September 26, 2010

Are Stink Bugs The New "Vassar Bug"?

[via Flickr]
Over the years, the term "Vassar bug" has been applied for a number of insects that seem to exist only in the dorms of Vassar. (The term is also used for the cough that all students seem to get right before midterms.)  But if you ask most students, the Vassar bug probably refers to the Brown Marmorated Stink Bug, which according to yesterday's Washington Post, is becoming a major problem.

Don't worry, the stink bugs aren't aren't the new bed bugs. Despite their intimidating shield-like appearance, they actually don't bite, sting, or transmit disease. They do release an odor when they're crushed though, hence the name "stink bug."
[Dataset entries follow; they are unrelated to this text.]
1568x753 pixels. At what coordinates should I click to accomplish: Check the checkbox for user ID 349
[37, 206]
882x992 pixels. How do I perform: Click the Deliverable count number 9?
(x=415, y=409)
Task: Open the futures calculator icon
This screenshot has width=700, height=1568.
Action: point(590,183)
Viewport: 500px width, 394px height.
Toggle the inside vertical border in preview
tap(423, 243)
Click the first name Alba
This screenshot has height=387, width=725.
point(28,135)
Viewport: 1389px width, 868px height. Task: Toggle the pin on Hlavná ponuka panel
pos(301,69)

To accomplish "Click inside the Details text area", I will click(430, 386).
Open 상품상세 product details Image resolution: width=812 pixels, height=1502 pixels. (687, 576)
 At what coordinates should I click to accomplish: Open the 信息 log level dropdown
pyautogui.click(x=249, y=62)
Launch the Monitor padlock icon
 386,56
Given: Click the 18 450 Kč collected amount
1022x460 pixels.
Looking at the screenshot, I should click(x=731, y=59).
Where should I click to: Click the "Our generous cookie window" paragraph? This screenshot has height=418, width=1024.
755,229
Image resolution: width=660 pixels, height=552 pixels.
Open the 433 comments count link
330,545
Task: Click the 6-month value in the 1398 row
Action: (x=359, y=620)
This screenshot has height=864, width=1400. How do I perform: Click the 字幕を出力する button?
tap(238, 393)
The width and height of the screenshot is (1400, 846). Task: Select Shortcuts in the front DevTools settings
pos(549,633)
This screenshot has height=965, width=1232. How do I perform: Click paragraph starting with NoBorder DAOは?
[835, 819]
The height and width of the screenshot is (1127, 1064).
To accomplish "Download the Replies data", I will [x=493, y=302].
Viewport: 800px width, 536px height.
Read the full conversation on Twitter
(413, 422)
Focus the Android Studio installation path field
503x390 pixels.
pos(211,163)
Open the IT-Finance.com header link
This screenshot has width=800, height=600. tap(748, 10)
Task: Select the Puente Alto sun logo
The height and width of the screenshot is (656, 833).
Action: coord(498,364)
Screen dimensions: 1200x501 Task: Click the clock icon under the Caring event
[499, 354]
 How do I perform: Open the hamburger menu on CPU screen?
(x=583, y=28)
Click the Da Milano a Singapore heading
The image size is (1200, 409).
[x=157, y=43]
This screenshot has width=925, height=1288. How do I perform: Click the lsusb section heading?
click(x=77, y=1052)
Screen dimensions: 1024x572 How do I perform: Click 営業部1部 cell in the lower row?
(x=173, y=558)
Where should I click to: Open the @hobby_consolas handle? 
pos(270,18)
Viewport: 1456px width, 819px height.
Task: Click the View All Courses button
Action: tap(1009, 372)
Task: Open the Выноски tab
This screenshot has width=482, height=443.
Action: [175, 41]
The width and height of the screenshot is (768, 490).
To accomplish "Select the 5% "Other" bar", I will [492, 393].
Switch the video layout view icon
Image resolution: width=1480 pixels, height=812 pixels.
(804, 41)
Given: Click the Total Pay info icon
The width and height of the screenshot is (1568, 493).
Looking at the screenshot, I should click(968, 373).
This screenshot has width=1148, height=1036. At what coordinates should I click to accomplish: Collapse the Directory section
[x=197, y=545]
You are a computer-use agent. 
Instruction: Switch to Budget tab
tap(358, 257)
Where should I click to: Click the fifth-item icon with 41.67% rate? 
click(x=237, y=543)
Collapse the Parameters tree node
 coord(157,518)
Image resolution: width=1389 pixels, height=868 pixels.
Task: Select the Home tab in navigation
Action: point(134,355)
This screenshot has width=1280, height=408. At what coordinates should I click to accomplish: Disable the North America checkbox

Some people are pessimistic. "I think this is going to be biblical this year," says an expert in the Post article. The problem is particularly bad right now as the bugs seek warmer climates, i.e. the inside of houses. "What's happening now is a massive population shift from orchards, cornfields and gardens to suburban homes," the article states.

Unfortunately the stink bugs have no natural predators and resist pesticides. The only way to avoid them are by sealing cracks in doors and windows.

Update: A commenter is right, the Scutigera coleoptrata is also often considered the "Vassar bug." We had the misfortune of coming across one too many times.